Acoustical stimulus changes the expression of stromal cell-derived factor-1 in the spiral ganglion neurons of the rat cochlea.

Neural stem cell (NSC) transplantation into the cochlea has been tested as a treatment for spiral ganglion neuron (SGN) degenerative disease and injury in various animal models. A recent study has shown evidence of functional recovery after transplantation of the stem cells into a degenerated-SGN model. Chemokine stromal cell-derived factor-1 (SDF-1, or known as CXC chemokine ligand-12, CXCL-12) signaling through CXCR4 has previously been identified as a key step in the homing of the stem cells within the injury areas; meanwhile, studies have revealed that the SDF-1/CXCR4 axis is also involved in axon guidance and pathfinding. A study found that transplanted neural precursor cells can migrate to the root of the auditory nerve when animals are subjected to an augmented acoustic environment (AAE).

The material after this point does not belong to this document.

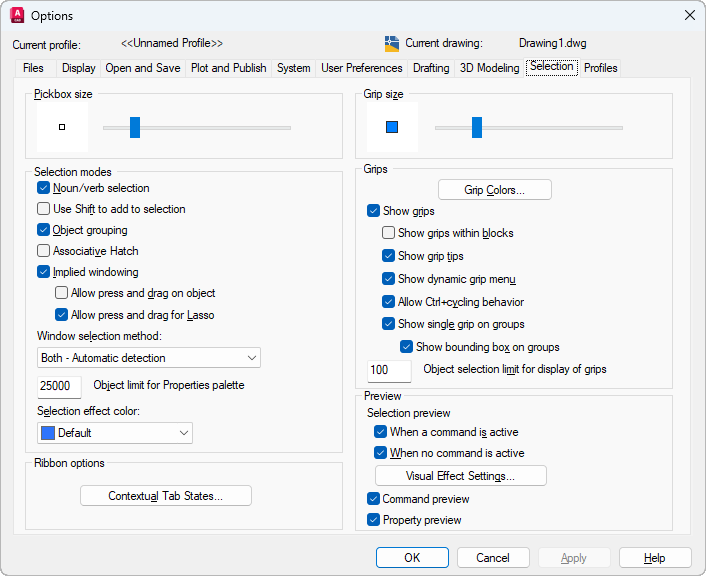This screenshot has width=706, height=576.
Task: Enable Use Shift to add to selection
Action: click(x=44, y=209)
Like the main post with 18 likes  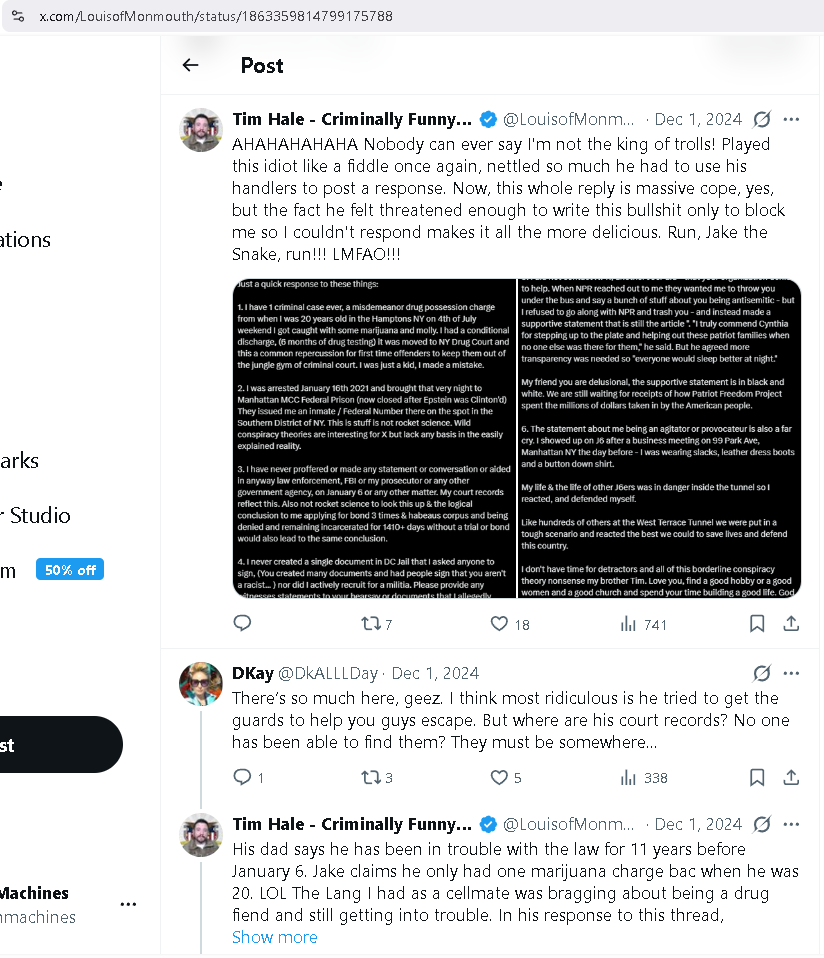[x=499, y=623]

In accordance with these studies, we hypothesize that AAE will up-regulate the expression of SDF-1 in acoustic nerves. We tested our hypothesis by examining the expression of SDF-1 in different acoustic environments, and the results were confirmed by the auditory brainstem response (ABR), immunohistochemical and RT-PCR analyses. The results showed that SDF-1 was expressed at a relatively low level in the SGNs under normal animal unit acoustic conditions (40-50 dB). Moreover, it was significantly up-regulated in the SGNs under the 75 dB (augmented physiological process without hearing loss) and 90 dB AAE (pathological process with light hearing loss) conditions; however, under the 115 dB AAE (pathological process with severe hearing loss) condition, the expression of SDF-1 was not up-regulated. The results confirmed that appropriately augmented acoustical stimuli lead to the up-regulation of SDF-1, which may assist in the migration of the transplanted cells and the subsequent establishment of essential synaptic contacts between the exogenous cells and the host auditory pathway.